▶ _Problem to work on_: Each record below needs to be retyped exactly.

(Records from a data source)
___
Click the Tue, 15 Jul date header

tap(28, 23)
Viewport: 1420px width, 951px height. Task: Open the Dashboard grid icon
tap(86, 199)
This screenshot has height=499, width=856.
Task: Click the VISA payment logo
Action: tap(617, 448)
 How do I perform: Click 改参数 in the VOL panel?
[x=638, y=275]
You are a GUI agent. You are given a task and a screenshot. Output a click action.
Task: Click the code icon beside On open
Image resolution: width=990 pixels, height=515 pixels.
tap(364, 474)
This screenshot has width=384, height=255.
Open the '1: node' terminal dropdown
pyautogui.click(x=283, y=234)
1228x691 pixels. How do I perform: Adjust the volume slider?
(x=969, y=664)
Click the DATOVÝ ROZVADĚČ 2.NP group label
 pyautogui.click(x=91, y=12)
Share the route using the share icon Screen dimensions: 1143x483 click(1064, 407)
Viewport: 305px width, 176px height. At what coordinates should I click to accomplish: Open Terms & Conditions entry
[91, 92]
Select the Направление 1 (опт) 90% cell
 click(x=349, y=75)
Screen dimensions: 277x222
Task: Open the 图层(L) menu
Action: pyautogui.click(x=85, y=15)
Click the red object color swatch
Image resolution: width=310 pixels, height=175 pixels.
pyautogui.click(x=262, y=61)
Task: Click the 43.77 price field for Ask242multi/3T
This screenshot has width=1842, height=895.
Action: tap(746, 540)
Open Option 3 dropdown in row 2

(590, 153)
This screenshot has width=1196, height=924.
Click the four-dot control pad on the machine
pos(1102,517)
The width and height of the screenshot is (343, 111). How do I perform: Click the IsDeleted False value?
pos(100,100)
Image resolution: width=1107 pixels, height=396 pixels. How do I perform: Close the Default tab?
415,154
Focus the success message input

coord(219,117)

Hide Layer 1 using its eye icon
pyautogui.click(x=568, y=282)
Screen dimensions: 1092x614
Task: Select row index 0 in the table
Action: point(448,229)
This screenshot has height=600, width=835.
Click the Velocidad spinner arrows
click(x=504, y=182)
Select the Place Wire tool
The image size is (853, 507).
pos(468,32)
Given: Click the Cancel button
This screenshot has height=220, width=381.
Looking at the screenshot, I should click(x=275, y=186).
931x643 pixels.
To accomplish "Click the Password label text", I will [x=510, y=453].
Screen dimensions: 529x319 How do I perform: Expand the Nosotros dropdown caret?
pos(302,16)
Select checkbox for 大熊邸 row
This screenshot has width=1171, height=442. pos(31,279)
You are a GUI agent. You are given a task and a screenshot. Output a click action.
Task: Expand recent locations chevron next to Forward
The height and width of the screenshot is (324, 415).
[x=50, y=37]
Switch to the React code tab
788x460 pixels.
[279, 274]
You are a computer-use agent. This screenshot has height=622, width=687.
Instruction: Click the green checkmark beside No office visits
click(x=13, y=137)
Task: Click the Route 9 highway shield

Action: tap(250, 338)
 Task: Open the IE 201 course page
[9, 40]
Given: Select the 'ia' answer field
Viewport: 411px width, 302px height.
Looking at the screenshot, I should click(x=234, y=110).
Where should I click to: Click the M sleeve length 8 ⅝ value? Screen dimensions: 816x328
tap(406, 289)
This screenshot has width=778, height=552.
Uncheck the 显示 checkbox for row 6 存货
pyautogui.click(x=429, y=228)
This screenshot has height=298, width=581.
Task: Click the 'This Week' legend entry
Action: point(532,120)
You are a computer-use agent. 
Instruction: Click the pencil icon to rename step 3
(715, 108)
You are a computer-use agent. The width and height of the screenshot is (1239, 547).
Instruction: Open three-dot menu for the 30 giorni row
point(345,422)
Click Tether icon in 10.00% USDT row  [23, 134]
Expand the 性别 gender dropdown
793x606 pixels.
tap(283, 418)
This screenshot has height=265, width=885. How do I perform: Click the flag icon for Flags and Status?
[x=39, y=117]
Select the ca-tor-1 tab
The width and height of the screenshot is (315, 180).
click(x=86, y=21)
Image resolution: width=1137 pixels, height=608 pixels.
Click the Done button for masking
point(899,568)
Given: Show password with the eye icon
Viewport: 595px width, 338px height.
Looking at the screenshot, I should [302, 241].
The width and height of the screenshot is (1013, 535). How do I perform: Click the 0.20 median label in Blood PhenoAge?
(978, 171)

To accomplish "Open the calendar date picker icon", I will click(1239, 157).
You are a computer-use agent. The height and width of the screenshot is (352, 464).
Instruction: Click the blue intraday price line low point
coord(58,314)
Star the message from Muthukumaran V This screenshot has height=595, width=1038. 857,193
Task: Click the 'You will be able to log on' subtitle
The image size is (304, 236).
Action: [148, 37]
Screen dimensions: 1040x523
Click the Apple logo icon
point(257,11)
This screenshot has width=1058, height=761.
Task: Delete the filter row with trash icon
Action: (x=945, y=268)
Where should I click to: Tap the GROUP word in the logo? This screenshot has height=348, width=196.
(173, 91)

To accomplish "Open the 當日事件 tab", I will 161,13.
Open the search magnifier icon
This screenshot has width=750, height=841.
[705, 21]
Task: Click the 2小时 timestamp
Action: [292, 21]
___
▶ _Expected answer_:
Click the Tue, 15 Jul date header

tap(28, 23)
Viewport: 1420px width, 951px height. Task: Open the Dashboard grid icon
tap(86, 199)
This screenshot has height=499, width=856.
Task: Click the VISA payment logo
Action: tap(617, 448)
 How do I perform: Click 改参数 in the VOL panel?
[x=638, y=275]
You are a GUI agent. You are given a task and a screenshot. Output a click action.
Task: Click the code icon beside On open
Image resolution: width=990 pixels, height=515 pixels.
tap(364, 474)
This screenshot has width=384, height=255.
Open the '1: node' terminal dropdown
pyautogui.click(x=283, y=234)
1228x691 pixels. How do I perform: Adjust the volume slider?
(x=969, y=664)
Click the DATOVÝ ROZVADĚČ 2.NP group label
 pyautogui.click(x=91, y=12)
Share the route using the share icon Screen dimensions: 1143x483 click(1064, 407)
Viewport: 305px width, 176px height. At what coordinates should I click to accomplish: Open Terms & Conditions entry
[91, 92]
Select the Направление 1 (опт) 90% cell
 click(x=349, y=75)
Screen dimensions: 277x222
Task: Open the 图层(L) menu
Action: pyautogui.click(x=85, y=15)
Click the red object color swatch
Image resolution: width=310 pixels, height=175 pixels.
pyautogui.click(x=262, y=61)
Task: Click the 43.77 price field for Ask242multi/3T
This screenshot has width=1842, height=895.
Action: tap(746, 540)
Open Option 3 dropdown in row 2

(590, 153)
This screenshot has width=1196, height=924.
Click the four-dot control pad on the machine
pos(1102,517)
The width and height of the screenshot is (343, 111). How do I perform: Click the IsDeleted False value?
pos(100,100)
Image resolution: width=1107 pixels, height=396 pixels. How do I perform: Close the Default tab?
415,154
Focus the success message input

coord(219,117)

Hide Layer 1 using its eye icon
pyautogui.click(x=568, y=282)
Screen dimensions: 1092x614
Task: Select row index 0 in the table
Action: point(448,229)
This screenshot has height=600, width=835.
Click the Velocidad spinner arrows
click(x=504, y=182)
Select the Place Wire tool
The image size is (853, 507).
pos(468,32)
Given: Click the Cancel button
This screenshot has height=220, width=381.
Looking at the screenshot, I should click(x=275, y=186).
931x643 pixels.
To accomplish "Click the Password label text", I will [x=510, y=453].
Screen dimensions: 529x319 How do I perform: Expand the Nosotros dropdown caret?
pos(302,16)
Select checkbox for 大熊邸 row
This screenshot has width=1171, height=442. pos(31,279)
You are a GUI agent. You are given a task and a screenshot. Output a click action.
Task: Expand recent locations chevron next to Forward
The height and width of the screenshot is (324, 415).
[x=50, y=37]
Switch to the React code tab
788x460 pixels.
[279, 274]
You are a computer-use agent. This screenshot has height=622, width=687.
Instruction: Click the green checkmark beside No office visits
click(x=13, y=137)
Task: Click the Route 9 highway shield

Action: tap(250, 338)
 Task: Open the IE 201 course page
[9, 40]
Given: Select the 'ia' answer field
Viewport: 411px width, 302px height.
Looking at the screenshot, I should click(x=234, y=110).
Where should I click to: Click the M sleeve length 8 ⅝ value? Screen dimensions: 816x328
tap(406, 289)
This screenshot has width=778, height=552.
Uncheck the 显示 checkbox for row 6 存货
pyautogui.click(x=429, y=228)
This screenshot has height=298, width=581.
Task: Click the 'This Week' legend entry
Action: point(532,120)
You are a computer-use agent. 
Instruction: Click the pencil icon to rename step 3
(715, 108)
You are a computer-use agent. The width and height of the screenshot is (1239, 547).
Instruction: Open three-dot menu for the 30 giorni row
point(345,422)
Click Tether icon in 10.00% USDT row  [23, 134]
Expand the 性别 gender dropdown
793x606 pixels.
tap(283, 418)
This screenshot has height=265, width=885. How do I perform: Click the flag icon for Flags and Status?
[x=39, y=117]
Select the ca-tor-1 tab
The width and height of the screenshot is (315, 180).
click(x=86, y=21)
Image resolution: width=1137 pixels, height=608 pixels.
Click the Done button for masking
point(899,568)
Given: Show password with the eye icon
Viewport: 595px width, 338px height.
Looking at the screenshot, I should [302, 241].
The width and height of the screenshot is (1013, 535). How do I perform: Click the 0.20 median label in Blood PhenoAge?
(978, 171)

To accomplish "Open the calendar date picker icon", I will click(1239, 157).
You are a computer-use agent. The height and width of the screenshot is (352, 464).
Instruction: Click the blue intraday price line low point
coord(58,314)
Star the message from Muthukumaran V This screenshot has height=595, width=1038. 857,193
Task: Click the 'You will be able to log on' subtitle
The image size is (304, 236).
Action: [148, 37]
Screen dimensions: 1040x523
Click the Apple logo icon
point(257,11)
This screenshot has width=1058, height=761.
Task: Delete the filter row with trash icon
Action: (x=945, y=268)
Where should I click to: Tap the GROUP word in the logo? This screenshot has height=348, width=196.
(173, 91)

To accomplish "Open the 當日事件 tab", I will 161,13.
Open the search magnifier icon
This screenshot has width=750, height=841.
[705, 21]
Task: Click the 2小时 timestamp
Action: [292, 21]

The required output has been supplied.